In today’s society social isolation and loneliness are as prevalent as many other well-established risk factors for health, yet limited resources and attention have been paid to better understanding social isolation and loneliness and their individual and collective impacts on health. To enhance the role of the health care sector in addressing the impacts of social isolation and loneliness among older adults, the committee identifies the following goal:
GOAL: Develop a more robust evidence base for effective assessment, prevention, and intervention strategies for social isolation and loneliness.

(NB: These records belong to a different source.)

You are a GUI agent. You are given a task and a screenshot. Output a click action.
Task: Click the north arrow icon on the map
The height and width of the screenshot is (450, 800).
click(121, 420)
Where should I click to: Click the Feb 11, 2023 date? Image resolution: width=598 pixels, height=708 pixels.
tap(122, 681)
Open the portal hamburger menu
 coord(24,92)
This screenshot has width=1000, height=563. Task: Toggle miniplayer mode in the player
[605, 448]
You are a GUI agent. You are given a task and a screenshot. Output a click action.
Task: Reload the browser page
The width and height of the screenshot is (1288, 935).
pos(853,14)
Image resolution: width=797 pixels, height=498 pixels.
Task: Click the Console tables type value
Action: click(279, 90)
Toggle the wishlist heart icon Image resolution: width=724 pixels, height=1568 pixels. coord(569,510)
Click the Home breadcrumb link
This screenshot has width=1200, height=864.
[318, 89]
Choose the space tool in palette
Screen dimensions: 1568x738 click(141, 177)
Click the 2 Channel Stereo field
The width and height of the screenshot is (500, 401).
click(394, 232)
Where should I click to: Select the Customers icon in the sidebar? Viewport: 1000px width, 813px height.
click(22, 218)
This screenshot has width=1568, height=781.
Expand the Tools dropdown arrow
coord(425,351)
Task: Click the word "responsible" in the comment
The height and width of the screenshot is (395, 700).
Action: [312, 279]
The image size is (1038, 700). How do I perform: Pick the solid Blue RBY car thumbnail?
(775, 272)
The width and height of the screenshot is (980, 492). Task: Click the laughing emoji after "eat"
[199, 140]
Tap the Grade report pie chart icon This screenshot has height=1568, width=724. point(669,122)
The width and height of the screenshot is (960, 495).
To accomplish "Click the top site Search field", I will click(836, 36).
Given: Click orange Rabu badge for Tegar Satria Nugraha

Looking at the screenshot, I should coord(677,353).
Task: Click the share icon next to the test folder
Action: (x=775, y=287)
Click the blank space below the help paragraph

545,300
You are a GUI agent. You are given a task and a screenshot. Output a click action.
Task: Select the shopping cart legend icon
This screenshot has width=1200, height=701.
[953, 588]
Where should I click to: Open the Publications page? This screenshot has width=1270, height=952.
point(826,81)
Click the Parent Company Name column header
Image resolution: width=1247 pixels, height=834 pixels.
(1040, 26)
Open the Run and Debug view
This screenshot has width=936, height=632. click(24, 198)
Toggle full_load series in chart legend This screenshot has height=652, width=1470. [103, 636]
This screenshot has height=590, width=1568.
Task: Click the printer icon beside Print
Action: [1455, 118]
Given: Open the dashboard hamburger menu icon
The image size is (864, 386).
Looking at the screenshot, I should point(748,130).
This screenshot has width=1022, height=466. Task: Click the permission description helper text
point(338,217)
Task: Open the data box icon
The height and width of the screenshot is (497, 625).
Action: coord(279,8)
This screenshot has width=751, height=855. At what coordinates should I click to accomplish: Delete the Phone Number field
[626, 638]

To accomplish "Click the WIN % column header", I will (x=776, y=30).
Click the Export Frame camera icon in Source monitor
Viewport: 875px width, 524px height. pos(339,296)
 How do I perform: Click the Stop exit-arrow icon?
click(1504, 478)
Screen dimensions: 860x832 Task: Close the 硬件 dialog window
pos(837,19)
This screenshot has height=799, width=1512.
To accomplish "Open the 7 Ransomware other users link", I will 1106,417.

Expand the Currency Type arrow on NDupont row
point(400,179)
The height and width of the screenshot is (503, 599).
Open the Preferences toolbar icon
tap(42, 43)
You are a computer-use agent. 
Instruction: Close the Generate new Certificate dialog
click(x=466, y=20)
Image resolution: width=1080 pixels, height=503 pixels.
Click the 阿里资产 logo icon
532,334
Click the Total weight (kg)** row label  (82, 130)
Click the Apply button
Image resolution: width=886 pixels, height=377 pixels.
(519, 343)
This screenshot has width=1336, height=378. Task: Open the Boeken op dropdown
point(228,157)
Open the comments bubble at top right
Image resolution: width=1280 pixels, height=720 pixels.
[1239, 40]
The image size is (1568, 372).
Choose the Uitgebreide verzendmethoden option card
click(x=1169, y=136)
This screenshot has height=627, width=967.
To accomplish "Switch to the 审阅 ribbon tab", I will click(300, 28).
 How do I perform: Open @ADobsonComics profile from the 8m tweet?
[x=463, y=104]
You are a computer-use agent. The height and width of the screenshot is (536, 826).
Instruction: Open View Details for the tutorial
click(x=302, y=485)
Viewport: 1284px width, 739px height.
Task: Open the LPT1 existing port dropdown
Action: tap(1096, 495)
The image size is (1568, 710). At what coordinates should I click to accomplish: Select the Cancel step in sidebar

Achieving this goal will require increasing funding for basic research on social isolation and loneliness. The body of evidence for the association of social connection (particularly of social isolation) with all-cause mortality is strong, and the magnitude of this association may rival that of other risk factors that are widely recognized and acted upon by the public health and health care systems (e.g., smoking, obesity, physical inactivity). However, given this evidence, current funding for social isolation and loneliness is not adequate. The committee concludes that in particular, further research is needed to establish the strength and robustness of the predictive association of loneliness with mortality in relation to social isolation and to clarify how social isolation and loneliness relate to and
operate with each other in order to inform effective clinical interventions. Therefore, the committee recommends:
RECOMMENDATION 2-1: Major funders of health research, including the government (e.g., the National Institutes of Health, the Center for Medicare & Medicaid Innovation, and the Patient-Centered Outcomes Research Institute), foundations, and large health plans should fund research on social isolation and loneliness at levels that reflect their associations with mortality.